Qualifying to refinance a HELOC is similar to qualifying for a loan. Lenders usually require that you maintain around 20% of the equity in your home, and will examine the current market value of your home, as well as your credit scores. 

There are several ways to refinance a home equity credit line.

Talk to your current lender

Most lenders offer home equity assistance programs in the event that a borrower cannot afford the current payment schedule. Asking for a HELOC modification could result in lower interest rates, a longer loan period, or a lower monthly payment amount. Most lenders are open to modifications since their alternative—foreclosing on a property—is costly and requires additional resources.

Pay off your existing HELOC with a new HELOC

Opening a new HELOC can be an efficient way to get back on track with repayment and avoid paying principal payments in the short term. With this option, you will restart the draw period of the credit line, meaning that instead of making the regular required principal payments, you can just pay interest on the balance. This is particularly effective for homeowners who have built up some equity in their homes and want to buy some time before they start having to pay further down their debt. 

Look for a HELOC with a fixed-interest rate, such as Figure's,1navigates to numbered disclaimer  so there are no payment surprises, and pay close attention to closing costs and additional fees. 

Pay off your HELOC with a traditional home equity loan

Home equity loans can also be used to pay off your HELOC. However, keep in mind that this route may end up costing you more money in interest because of that lower rate. Compare interest rates and fees associated with each loan option before making a final decision. Additionally, review repayment timelines to ensure you can easily manage your monthly payments on the new loan.

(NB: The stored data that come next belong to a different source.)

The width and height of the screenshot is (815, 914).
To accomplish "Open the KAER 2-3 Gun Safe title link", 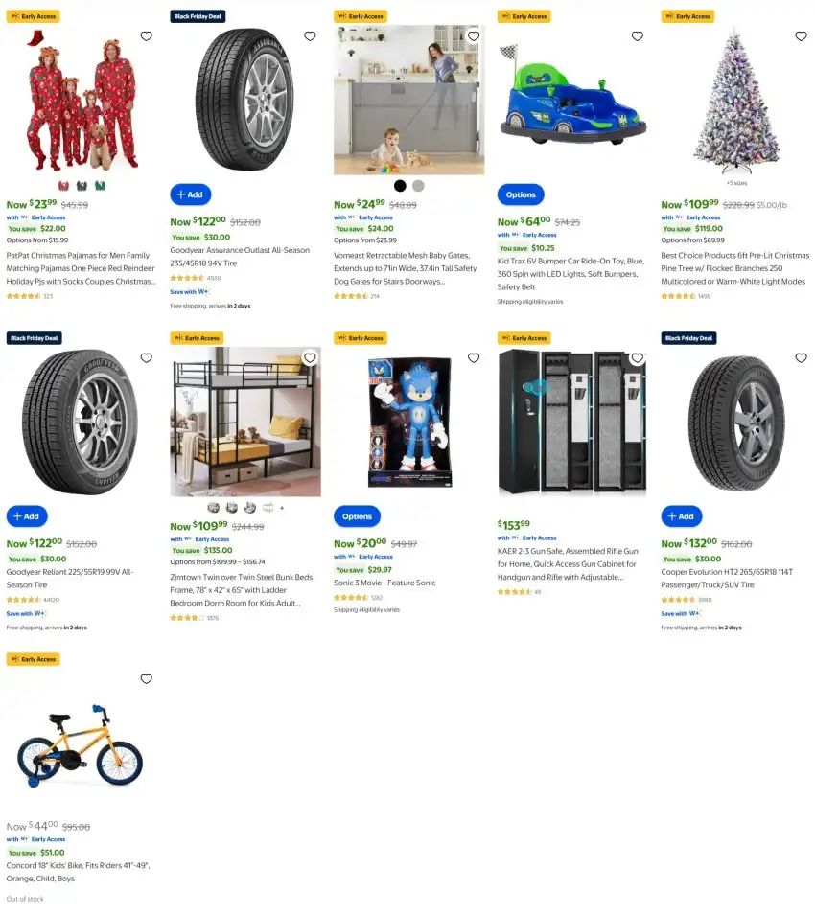I will click(x=568, y=564).
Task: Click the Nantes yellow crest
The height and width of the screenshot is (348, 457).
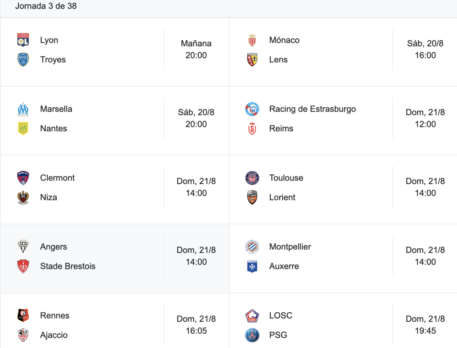Action: click(x=23, y=128)
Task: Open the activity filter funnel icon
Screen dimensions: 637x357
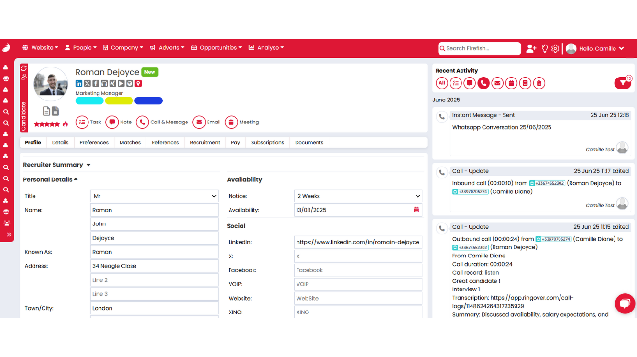Action: click(x=622, y=83)
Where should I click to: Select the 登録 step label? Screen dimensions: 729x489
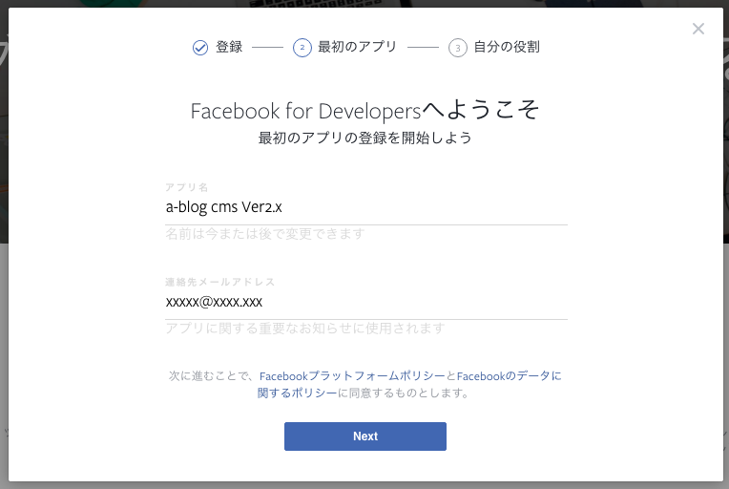tap(229, 47)
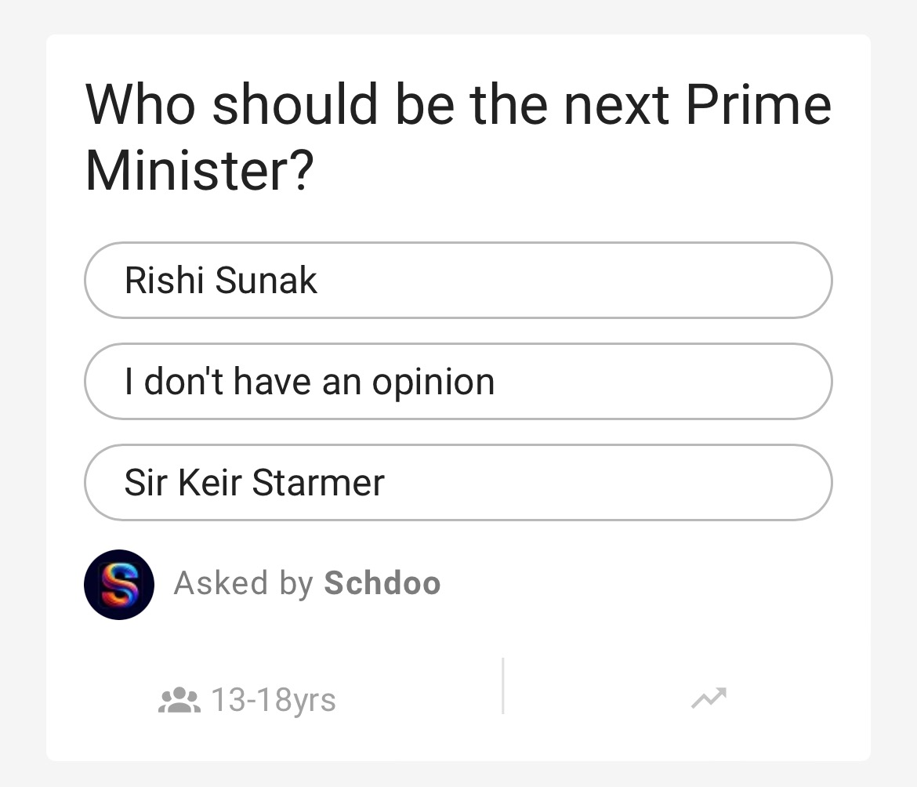Choose Sir Keir Starmer as answer

[458, 482]
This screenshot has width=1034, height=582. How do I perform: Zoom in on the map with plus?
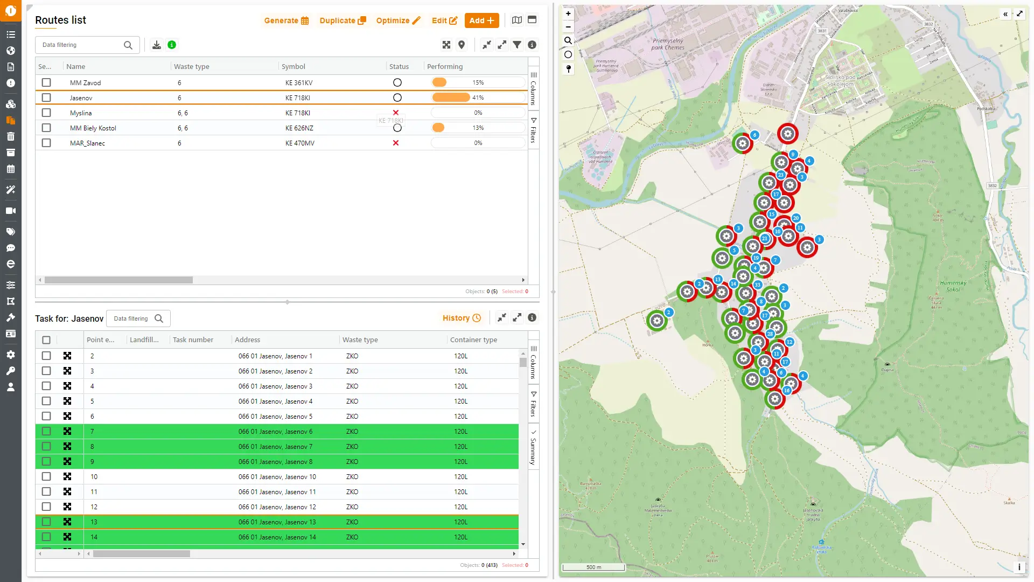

Refinance your primary mortgage with your HELOC into a new primary mortgage

Refinancing your HELOC and current mortgage into a single mortgage could be an attractive way to save money on your total interest payments. Borrowers should consider whether closing costs associated with the new mortgage would offset any savings resulting from a lower rate. In most cases, taking out a new loan that includes both mortgages is only a good idea if you are able to secure a significantly lower interest rate.

The bottom line

Refinancing a home equity line of credit can be a way to get extra money for projects, reduce your monthly payments, or get a lower interest rate. There are several ways to refinance a HELOC, including replacing a HELOC with a new HELOC or traditional home equity loan. Before making any decisions, make sure to compare loan options, fees, and repayment timelines in order to determine which option will give you the best deal. It is important that you are able to manage the payments on the loan you choose.